Inside were twelve truffles, arranged in a grid, each one slightly different in decoration. And beneath them, folded carefully, was a letter in Hana's handwriting.

*Dad,*

*I've been thinking about something Mom wrote in her journal. She said you'd need permission to be happy again. That you'd wait for someone to tell you it was okay.*

*So here's me, telling you: it's okay.*

*I don't know what's coming next for you. Maybe nothing. Maybe someone. Maybe just more ordinary days. But whatever it is, you have my blessing. You don't need to wait for me to be ready, or for the grief to be gone, or for any perfect moment that will never come.*

*You're allowed to be happy now. Right now. Today.*

*Mom would want that. I want that. The whole family wants that.*

*These chocolates are made with cayenne because life needs a little spice. Eat them and think about what comes next.*

*Love,*

*Hana*

*P.S. The third one from the left has espresso in it. That's your favorite.*

Takeshi sat at the kitchen table, reading the letter twice. Then he ate the third truffle from the left—dark chocolate with espresso, a flavor that hit his tongue clean and warm—and thought about what his daughter had written.

Permission to be happy. He hadn't realized he was waiting for it. But now that it had been given, he recognized the weight he'd been carrying: the silent expectation that joy needed to be earned, that happiness required a certain amount of suffering first.

Yuki had given him permission in her letters. Dr. Ishida had given him permission in therapy. And now Hana, his fifteen-year-old daughter, was adding her voice to the chorus.

*It's okay.*

Maybe it was. Maybe he'd been ready for a while and just hadn't recognized it. Maybe the waiting was the only obstacle, and letting go of the waiting was all that was needed.

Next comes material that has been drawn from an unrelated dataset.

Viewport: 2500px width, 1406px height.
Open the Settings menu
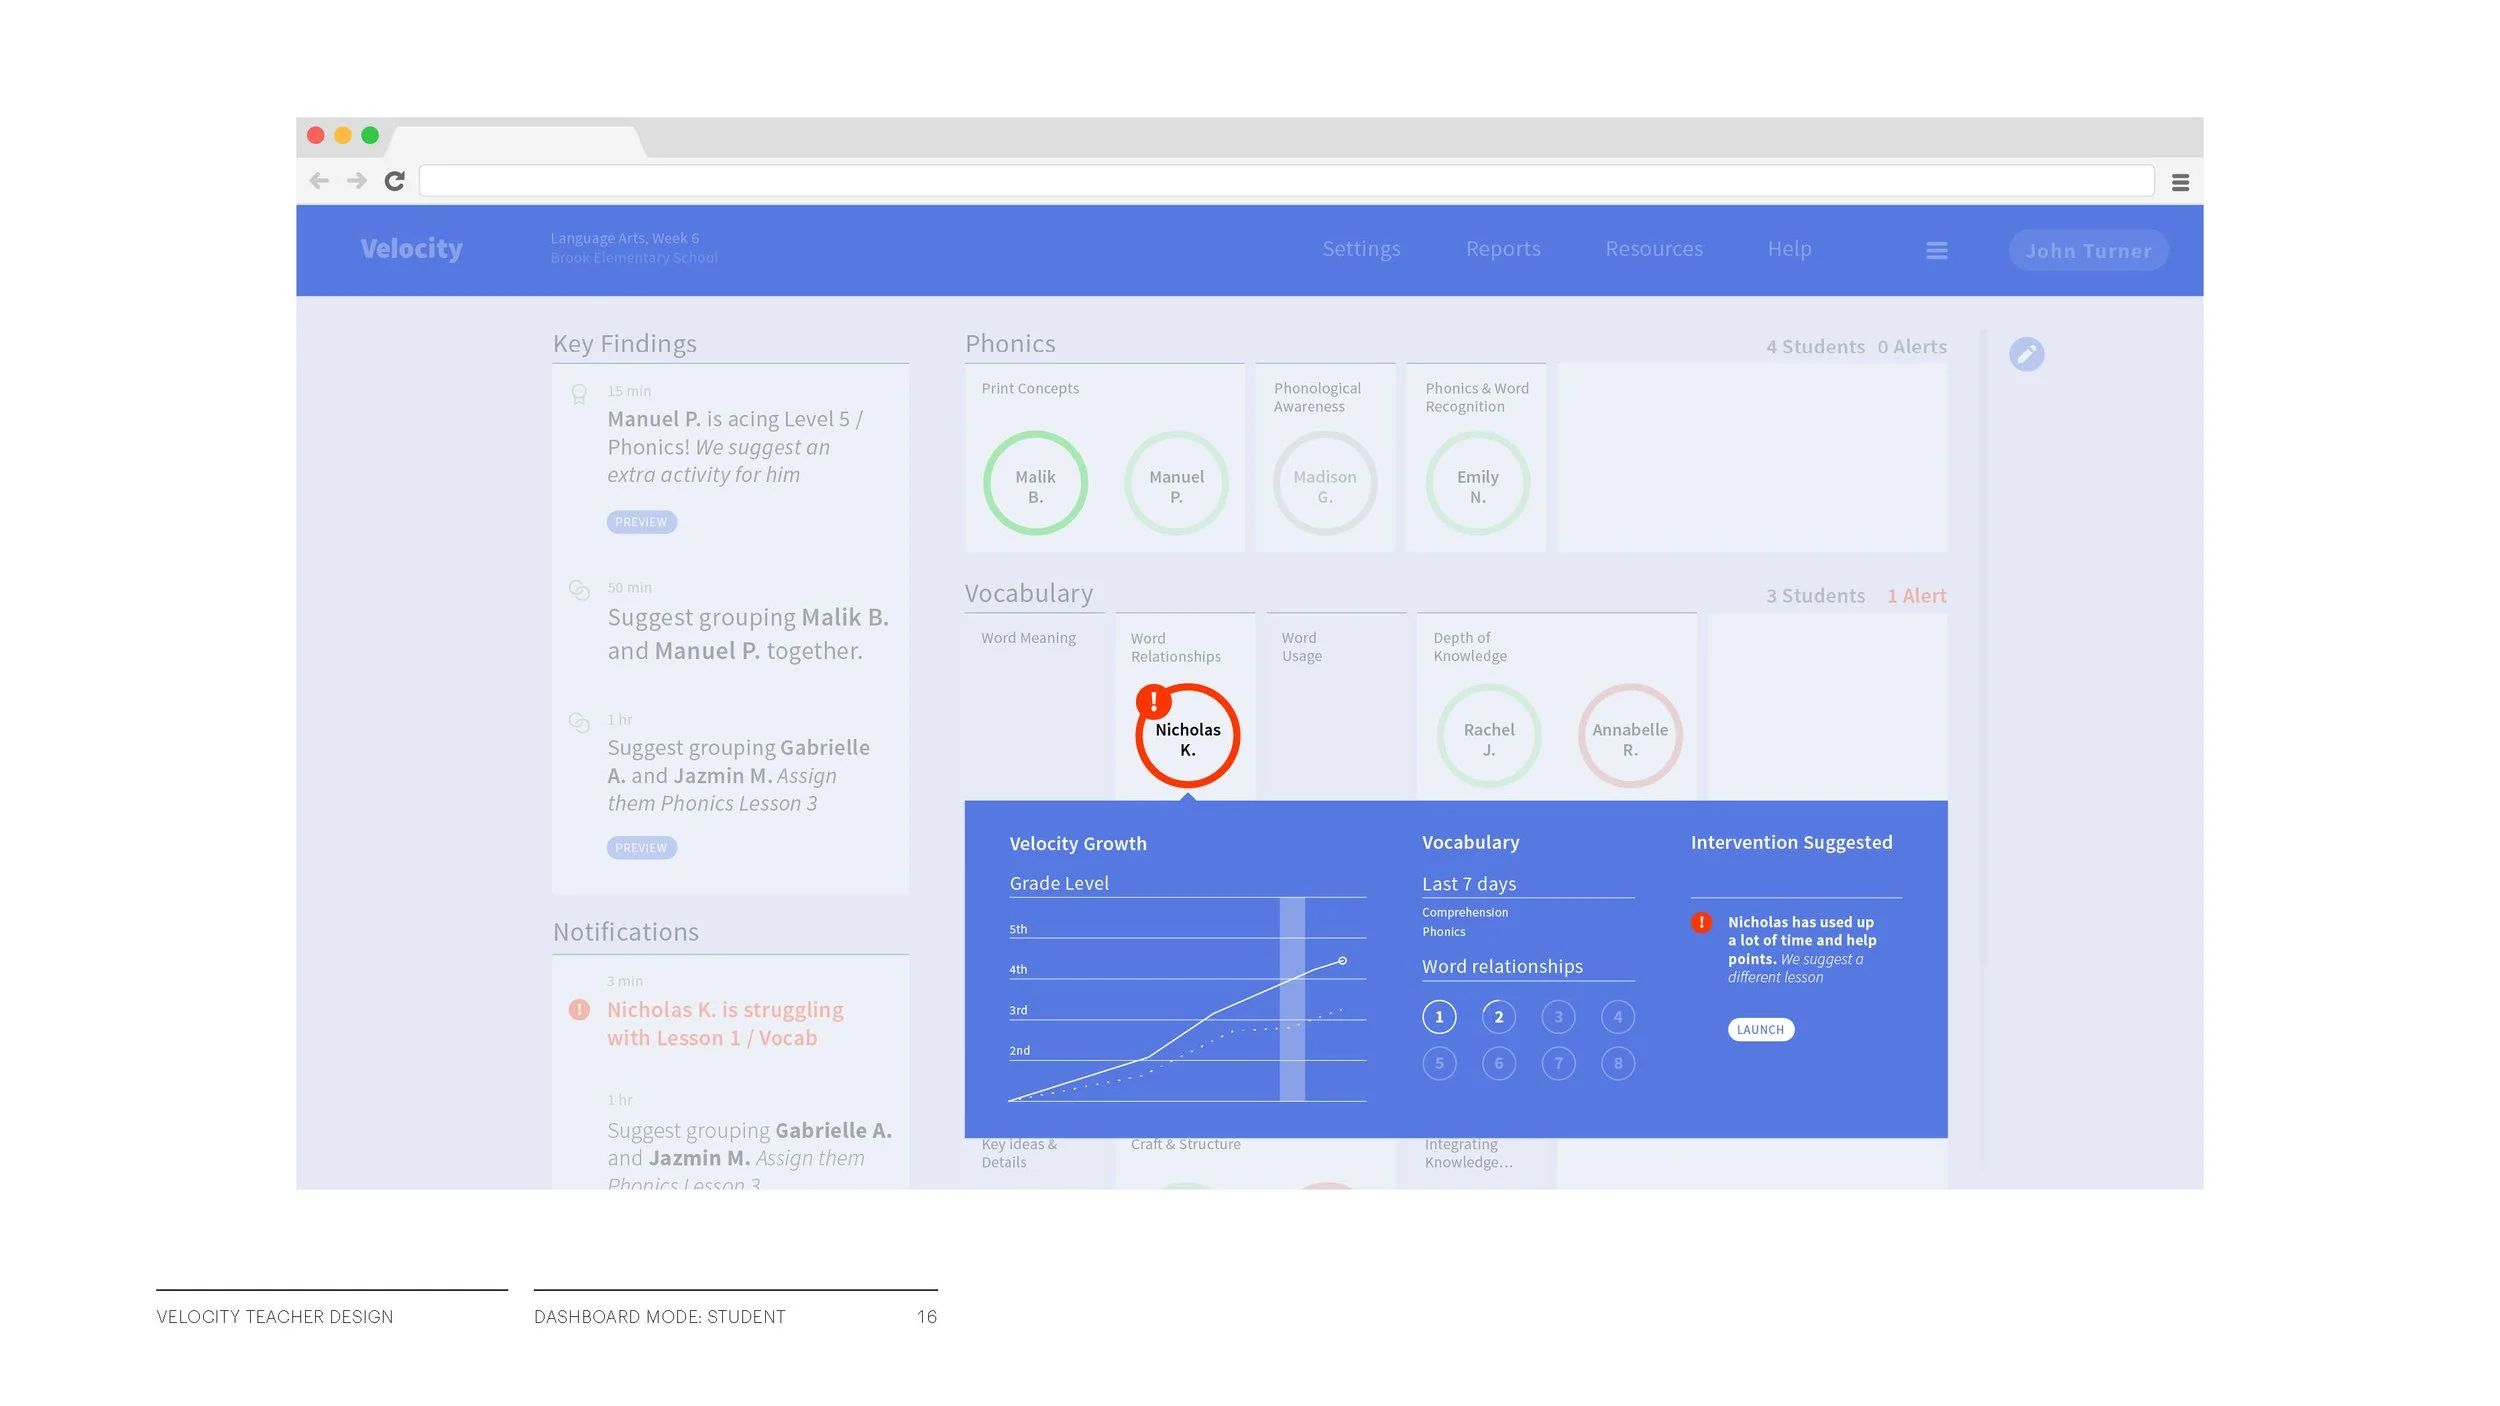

He finished the truffles slowly, savoring each one, thinking about futures that felt possible now in ways they hadn't before.

---

Later that night, as the house settled into sleep, Takeshi sat in the craft room with his new journal.

*Dear Yuki,*

*It's Valentine's Day. Hana made me chocolate with chili and espresso and a letter telling me I'm allowed to be happy. Mei made me something shaped like a heart before she hugged it into submission. Even Kenji Jr. seemed pleased when Yumiko gave him her chocolates—he tried to play it cool, but I saw his face.*

*The cafe is doing well. Partnership papers are being drafted. Sakura wants to expand. Everything you wanted for this place is happening, just not the way you expected.*

*And me? I'm... hopeful. That's new. For months, the best I could manage was survival. Now I'm starting to think about thriving. About what comes next. About the person I'm becoming now that I'm not the person I was with you.*

*I loved who I was with you. But I'm starting to love who I am without you, too. Is that okay? It feels okay. It feels like what you wanted.*

*The tulips are growing. Three inches now, at least the first row. By spring, they'll be blooming. I'll take pictures for you. I'll show them to the kids and we'll remember that you planned this, that you're still planning things, that your love is still organized and precise even from wherever you are.*

*Happy Valentine's Day, Yuki. I love you. I'll always love you.*

*And I think—I hope—you'd be proud of where we are.*

*—Takeshi*

He closed the journal. The room was quiet, holding its familiar scent of Yuki's presence. But the presence felt different now—not a haunting, but an accompaniment. Not a weight, but a warmth.

He turned off the light and went to bed.

Spring was coming. The tulips were growing. And somewhere in the space between grief and joy, something new was beginning.